- [TASK INSTRUCTIONS]
Please return only the lines from the one holding "This screenshot has height=397, width=520." through the one holding "Task: Collapse the Transparency section", exactly as they appear in the records below, both ends included.

[Extracted records]
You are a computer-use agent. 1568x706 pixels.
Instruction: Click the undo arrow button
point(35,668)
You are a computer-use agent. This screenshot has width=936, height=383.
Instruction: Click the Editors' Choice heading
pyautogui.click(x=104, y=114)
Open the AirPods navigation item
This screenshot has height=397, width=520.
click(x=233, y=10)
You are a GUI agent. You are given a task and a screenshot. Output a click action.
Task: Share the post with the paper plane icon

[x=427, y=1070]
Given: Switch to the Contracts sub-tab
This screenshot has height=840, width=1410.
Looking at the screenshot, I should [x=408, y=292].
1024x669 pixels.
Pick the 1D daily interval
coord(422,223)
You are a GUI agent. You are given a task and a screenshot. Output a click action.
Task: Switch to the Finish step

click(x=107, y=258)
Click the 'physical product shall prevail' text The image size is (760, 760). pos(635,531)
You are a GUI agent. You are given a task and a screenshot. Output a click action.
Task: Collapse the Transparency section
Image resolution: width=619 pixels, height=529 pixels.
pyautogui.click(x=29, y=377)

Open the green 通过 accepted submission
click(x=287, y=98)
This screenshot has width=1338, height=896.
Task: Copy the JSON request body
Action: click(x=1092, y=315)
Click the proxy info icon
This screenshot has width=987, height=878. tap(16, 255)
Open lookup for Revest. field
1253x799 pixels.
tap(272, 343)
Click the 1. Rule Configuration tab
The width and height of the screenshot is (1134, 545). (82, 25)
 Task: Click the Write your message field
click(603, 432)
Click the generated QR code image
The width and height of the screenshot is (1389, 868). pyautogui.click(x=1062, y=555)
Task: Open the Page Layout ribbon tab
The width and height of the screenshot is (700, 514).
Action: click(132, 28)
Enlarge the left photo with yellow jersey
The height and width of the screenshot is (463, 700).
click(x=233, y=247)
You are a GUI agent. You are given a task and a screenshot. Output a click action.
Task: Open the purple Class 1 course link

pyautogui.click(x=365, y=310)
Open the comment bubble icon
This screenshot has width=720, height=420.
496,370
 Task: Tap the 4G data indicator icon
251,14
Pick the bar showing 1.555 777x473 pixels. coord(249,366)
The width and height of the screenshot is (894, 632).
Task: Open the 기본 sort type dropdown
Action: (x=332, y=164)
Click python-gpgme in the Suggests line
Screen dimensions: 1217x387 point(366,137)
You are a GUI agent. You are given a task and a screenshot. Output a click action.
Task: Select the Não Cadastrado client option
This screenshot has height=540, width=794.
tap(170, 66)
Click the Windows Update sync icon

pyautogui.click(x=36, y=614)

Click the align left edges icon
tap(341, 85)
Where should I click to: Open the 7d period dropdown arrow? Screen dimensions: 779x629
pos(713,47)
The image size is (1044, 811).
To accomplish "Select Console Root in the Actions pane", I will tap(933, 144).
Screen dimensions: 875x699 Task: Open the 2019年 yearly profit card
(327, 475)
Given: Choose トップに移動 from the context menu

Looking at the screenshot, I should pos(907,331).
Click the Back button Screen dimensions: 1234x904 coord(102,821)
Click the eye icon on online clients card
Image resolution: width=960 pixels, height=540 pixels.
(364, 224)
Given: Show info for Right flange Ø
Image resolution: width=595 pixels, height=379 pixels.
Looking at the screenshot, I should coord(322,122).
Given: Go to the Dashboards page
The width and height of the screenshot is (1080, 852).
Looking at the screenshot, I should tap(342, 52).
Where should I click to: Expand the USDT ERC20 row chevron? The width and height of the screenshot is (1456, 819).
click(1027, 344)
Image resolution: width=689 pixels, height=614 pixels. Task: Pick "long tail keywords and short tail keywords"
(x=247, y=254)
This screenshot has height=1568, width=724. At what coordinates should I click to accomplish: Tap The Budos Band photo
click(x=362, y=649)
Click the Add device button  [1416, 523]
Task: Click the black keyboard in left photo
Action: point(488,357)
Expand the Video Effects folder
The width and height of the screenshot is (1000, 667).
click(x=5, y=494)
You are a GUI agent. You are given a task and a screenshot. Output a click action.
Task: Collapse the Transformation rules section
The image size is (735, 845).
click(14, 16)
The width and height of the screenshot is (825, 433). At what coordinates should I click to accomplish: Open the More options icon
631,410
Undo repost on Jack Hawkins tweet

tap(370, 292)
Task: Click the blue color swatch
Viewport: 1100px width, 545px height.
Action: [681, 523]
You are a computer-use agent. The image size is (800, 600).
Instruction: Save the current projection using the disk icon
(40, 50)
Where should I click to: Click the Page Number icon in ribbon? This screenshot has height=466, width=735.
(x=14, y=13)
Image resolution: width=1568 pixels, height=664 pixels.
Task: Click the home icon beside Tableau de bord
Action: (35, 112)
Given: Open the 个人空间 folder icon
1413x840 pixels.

- [ANSWER TO THIS EXERCISE]
This screenshot has height=397, width=520.
click(x=233, y=10)
You are a GUI agent. You are given a task and a screenshot. Output a click action.
Task: Share the post with the paper plane icon

[x=427, y=1070]
Given: Switch to the Contracts sub-tab
This screenshot has height=840, width=1410.
Looking at the screenshot, I should [x=408, y=292].
1024x669 pixels.
Pick the 1D daily interval
coord(422,223)
You are a GUI agent. You are given a task and a screenshot. Output a click action.
Task: Switch to the Finish step

click(x=107, y=258)
Click the 'physical product shall prevail' text The image size is (760, 760). pos(635,531)
You are a GUI agent. You are given a task and a screenshot. Output a click action.
Task: Collapse the Transparency section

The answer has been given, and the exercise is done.